17. Sitting in the Court of Appeal of course involves a more collegiate role than sitting as a trial judge. The dynamics between you and your other colleagues in and out of court inevitably depends on their particular personalities – and yours. A hearing tends to take its character from the presiding judge, although sometimes, especially when the issues are within the particular expertise of one of the other two, the presider may in practice yield the floor to the expert. But again that depends on the personalities involved. One quickly learns that different judges have different attitudes to reading the papers ahead of the hearing, which does not make life easy for appellate advocates. In a talk given a few years ago, I mentioned that some Judges, whom I called Pre-Raphaelites, read the written material very carefully ahead of the hearing, while others, whom I dubbed Impressionists, adopt a more light-touch approach. I incautiously admitted to being an Impressionist, and a few days later a national newspaper carried an article with the headline: “Britain’s most senior judge admits that he doesn’t read all papers in a case”5 .
18. The mood of a hearing in the Court of Appeal tends to be more hurried than that in the House of Lords which was my next port of call. That is scarcely surprising: with the welter of immigration appeals and indeed of applications to appeal against first instance judgments generally, the pressure of work, in terms of the sheer number of cases per judge, in the Court of Appeal is substantially greater than in the House of Lords, and that remains the case with the Supreme Court. Having said that, the pressure in the House of Lords was greater in the sense that the Law Lords were conscious that they were the last port of call, with the responsibility of definitively laying down the law.
19. In some ways the move from the Court of Appeal to the Appellate Committee of the House of Lords was a small one: you became one of five rather than one of three, but the basic function was the same: membership of a common law judicial appellate panel. However, the move from sitting in a court in the familiar legal world of the RCJ near the Inns of Court, to sitting in a committee room in the political environment of the House of Lords and Westminster required some mental adjustment. The seminar atmosphere which involved the Law Lords sitting in suits at the same level as the advocates, unlike the Court of Appeal where judges sit in robes at a physically higher level than the advocates, was a novelty. And a realisation that you were in the top court carried with it feelings of both achievement and responsibility, self-congratulation and self-doubt. More prosaically, the Law Lords did not discuss the case amongst themselves until the argument was finished, whereas in the Court of Appeal there was always a pre-hearing discussion. Similarly, allocation of the lead judgment was done by the presider ahead of the hearing in the Court of Appeal, whereas it was done after the post-hearing discussion in the House of Lords.

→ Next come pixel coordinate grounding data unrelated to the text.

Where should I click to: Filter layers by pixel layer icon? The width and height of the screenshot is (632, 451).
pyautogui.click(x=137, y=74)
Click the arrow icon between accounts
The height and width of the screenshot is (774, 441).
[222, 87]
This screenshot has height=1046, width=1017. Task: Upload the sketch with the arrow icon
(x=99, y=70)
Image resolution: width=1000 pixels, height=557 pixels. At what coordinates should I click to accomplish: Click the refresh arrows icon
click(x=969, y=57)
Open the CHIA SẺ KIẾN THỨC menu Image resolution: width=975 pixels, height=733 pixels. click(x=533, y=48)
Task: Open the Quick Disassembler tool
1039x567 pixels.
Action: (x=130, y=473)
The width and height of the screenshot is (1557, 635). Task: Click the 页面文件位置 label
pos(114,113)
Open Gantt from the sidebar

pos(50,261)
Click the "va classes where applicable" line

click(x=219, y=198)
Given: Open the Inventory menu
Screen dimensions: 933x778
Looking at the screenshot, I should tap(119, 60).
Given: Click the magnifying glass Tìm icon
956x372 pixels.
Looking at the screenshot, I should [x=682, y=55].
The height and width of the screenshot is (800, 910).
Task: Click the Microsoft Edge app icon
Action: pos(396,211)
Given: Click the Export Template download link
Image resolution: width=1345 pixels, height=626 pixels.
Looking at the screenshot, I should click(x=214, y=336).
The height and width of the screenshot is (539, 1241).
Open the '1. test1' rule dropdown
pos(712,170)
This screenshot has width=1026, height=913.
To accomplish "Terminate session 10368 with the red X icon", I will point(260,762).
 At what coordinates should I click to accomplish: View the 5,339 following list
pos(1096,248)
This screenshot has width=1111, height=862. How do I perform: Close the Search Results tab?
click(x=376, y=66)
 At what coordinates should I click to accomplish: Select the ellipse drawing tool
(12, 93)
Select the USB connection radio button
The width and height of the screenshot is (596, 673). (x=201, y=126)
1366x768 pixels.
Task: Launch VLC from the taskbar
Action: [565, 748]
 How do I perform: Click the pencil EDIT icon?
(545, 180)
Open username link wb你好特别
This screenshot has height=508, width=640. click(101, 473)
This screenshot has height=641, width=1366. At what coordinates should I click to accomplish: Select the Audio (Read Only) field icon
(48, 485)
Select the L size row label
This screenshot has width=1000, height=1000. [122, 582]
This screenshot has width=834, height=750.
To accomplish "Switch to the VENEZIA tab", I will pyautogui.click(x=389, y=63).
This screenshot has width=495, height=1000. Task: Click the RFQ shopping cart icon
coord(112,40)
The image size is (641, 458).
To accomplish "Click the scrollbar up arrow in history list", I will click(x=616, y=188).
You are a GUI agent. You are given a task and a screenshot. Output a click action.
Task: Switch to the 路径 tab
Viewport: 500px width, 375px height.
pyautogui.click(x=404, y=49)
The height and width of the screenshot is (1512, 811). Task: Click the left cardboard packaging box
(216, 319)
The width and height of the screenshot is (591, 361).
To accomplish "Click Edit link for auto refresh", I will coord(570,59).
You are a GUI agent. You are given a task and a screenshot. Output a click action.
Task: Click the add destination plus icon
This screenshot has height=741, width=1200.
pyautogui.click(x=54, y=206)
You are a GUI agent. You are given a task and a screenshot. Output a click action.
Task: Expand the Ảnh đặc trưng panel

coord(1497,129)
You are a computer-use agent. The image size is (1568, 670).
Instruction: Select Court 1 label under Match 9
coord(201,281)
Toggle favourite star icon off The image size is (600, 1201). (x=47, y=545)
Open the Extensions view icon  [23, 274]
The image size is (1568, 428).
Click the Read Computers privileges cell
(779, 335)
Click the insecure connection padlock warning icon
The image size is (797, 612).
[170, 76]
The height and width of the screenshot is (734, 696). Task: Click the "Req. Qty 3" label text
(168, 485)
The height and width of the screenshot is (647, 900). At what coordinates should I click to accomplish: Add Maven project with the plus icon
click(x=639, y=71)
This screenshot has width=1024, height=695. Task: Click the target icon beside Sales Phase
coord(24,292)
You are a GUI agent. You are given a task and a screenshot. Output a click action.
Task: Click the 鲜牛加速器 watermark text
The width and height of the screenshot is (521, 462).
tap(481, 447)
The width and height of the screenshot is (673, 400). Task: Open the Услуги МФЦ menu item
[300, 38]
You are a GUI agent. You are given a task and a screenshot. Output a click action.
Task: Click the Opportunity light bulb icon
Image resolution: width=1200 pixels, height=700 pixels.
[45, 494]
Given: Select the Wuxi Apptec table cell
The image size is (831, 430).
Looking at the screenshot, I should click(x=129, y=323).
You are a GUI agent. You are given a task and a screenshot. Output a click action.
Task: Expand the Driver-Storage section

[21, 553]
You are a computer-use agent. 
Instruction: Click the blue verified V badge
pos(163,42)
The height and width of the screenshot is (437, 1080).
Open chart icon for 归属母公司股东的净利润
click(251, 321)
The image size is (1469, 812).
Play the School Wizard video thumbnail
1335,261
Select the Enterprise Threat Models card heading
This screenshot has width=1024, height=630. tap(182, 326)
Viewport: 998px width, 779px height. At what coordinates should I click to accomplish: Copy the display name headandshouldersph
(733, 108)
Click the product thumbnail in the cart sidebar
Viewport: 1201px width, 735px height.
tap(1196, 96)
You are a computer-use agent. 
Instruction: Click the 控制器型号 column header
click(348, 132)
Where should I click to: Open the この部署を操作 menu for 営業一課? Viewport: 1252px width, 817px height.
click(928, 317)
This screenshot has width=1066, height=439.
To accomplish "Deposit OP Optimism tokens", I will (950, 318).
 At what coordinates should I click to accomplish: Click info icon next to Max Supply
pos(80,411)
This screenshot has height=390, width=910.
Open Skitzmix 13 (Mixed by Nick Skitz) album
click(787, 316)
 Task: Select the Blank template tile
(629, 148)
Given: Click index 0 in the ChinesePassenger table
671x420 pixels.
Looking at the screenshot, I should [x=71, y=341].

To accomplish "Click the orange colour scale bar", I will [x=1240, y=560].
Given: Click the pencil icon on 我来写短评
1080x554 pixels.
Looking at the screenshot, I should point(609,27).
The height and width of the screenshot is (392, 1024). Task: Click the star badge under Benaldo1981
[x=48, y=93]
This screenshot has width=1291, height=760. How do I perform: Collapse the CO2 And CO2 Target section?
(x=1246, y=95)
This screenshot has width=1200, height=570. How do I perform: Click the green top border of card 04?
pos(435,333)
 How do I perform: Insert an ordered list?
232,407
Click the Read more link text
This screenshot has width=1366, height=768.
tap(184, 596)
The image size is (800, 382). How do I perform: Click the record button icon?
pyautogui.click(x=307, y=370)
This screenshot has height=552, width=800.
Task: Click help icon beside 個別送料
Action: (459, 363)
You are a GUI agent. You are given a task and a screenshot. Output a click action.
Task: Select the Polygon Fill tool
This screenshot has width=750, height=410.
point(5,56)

20. The fact that the UK’s top court was part of the legislature was thought by many to offend the principle of separation of powers, as developed by Montesquieu, on a somewhat idealistic notion of the 18th century UK constitution6 . While the idea of a UK Supreme Court had been mooted in some quarters for many decades, its time had come by the early 21st century7 , possibly assisted by the introduction of Convention rights into our legal system.
21. Accordingly, in October 2012, my eleven colleagues relocated from the House of Lords to the new Supreme Court, eleven Lords a-leaping over Parliament Square, while I trudged back to the rather buzzier Court of Appeal, as Master of the Rolls. My colleague in the House of Lords, Lord Brown, teased me by saying that the MR’s function was really that of a glorified judicial assistant, as he simply prepared a note, albeit in the form of a judgment, for the Supreme Court to consider when a case got to them. Like many statements made in jest, it has some force: the MR takes many of the most significant cases in the Court of Appeal, and it is only the most significant cases which go to the Supreme Court. However, a large number of important cases do not go further than the Court of Appeal, and that court has many more cases.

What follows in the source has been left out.